Sister Mine
- Author: Tawni O'Dell
- Language: English
- Genre: Novel
- Publisher: Random House
- Publication date: 13 March 2007
- Publication place: United States
- Pages: 416 pp (first edition, hardback)
- ISBN: 0-307-35167-X
- OCLC: 176953586
- Preceded by: Coal Run (June 2004); Back Roads (January 2000)

= Sister Mine =

2007 novel by Tawni O'Dell

Sister Mine is a 2007 novel by the American writer Tawni O'Dell.

==Plot introduction==
In the coal-mining country of Western Pennsylvania outside of Pittsburgh, the fictional locale of Jolly Mount is home to Shae-Lynn Penrose. Two years ago, five of her miner friends were catapulted to media stardom when they were rescued after surviving four days trapped in a mine. As the men struggle to come to terms with their ordeal, along with the fallout of their short-lived celebrity, Shae-Lynn finds herself facing her relationship with her brutal father, her conflicted passion for one of the miners, and the hidden identity of the man who fathered her son.

==Plot summary==
Shae-Lynn Penrose drives a cab in a town where no one needs a cab—but plenty of people need rides. A former police officer with a closet full of miniskirts, a recklessly sharp tongue, and a tendency to deal with men by either beating them up or taking them to bed, she has spent years carving out a life for herself and her son in Jolly Mount, Pennsylvania, the coal-mining town where she grew up.

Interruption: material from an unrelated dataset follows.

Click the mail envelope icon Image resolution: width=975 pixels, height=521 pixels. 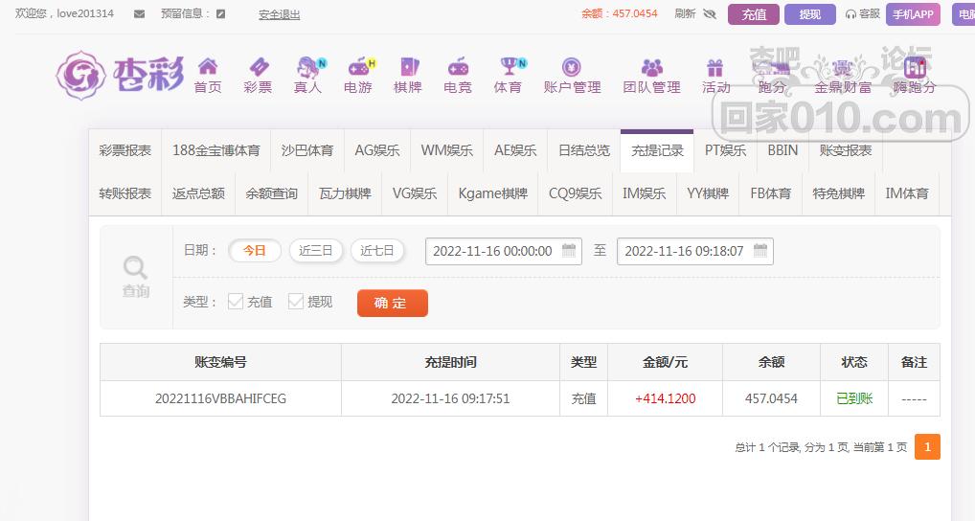click(x=140, y=14)
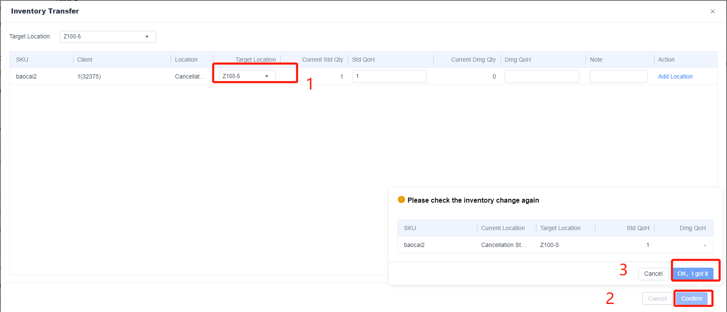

When the younger sister Shae-Lyn thought was dead arrives on her doorstep followed closely by a gun-wielding Russian gangster, a shady New York lawyer, and a desperate Connecticut housewife, Shae-Lynn is forced to grapple with the horrible truth she discovers about the life her sister's been living, and one ominous question: will her return result in a monstrous act of greed, or one of sacrifice?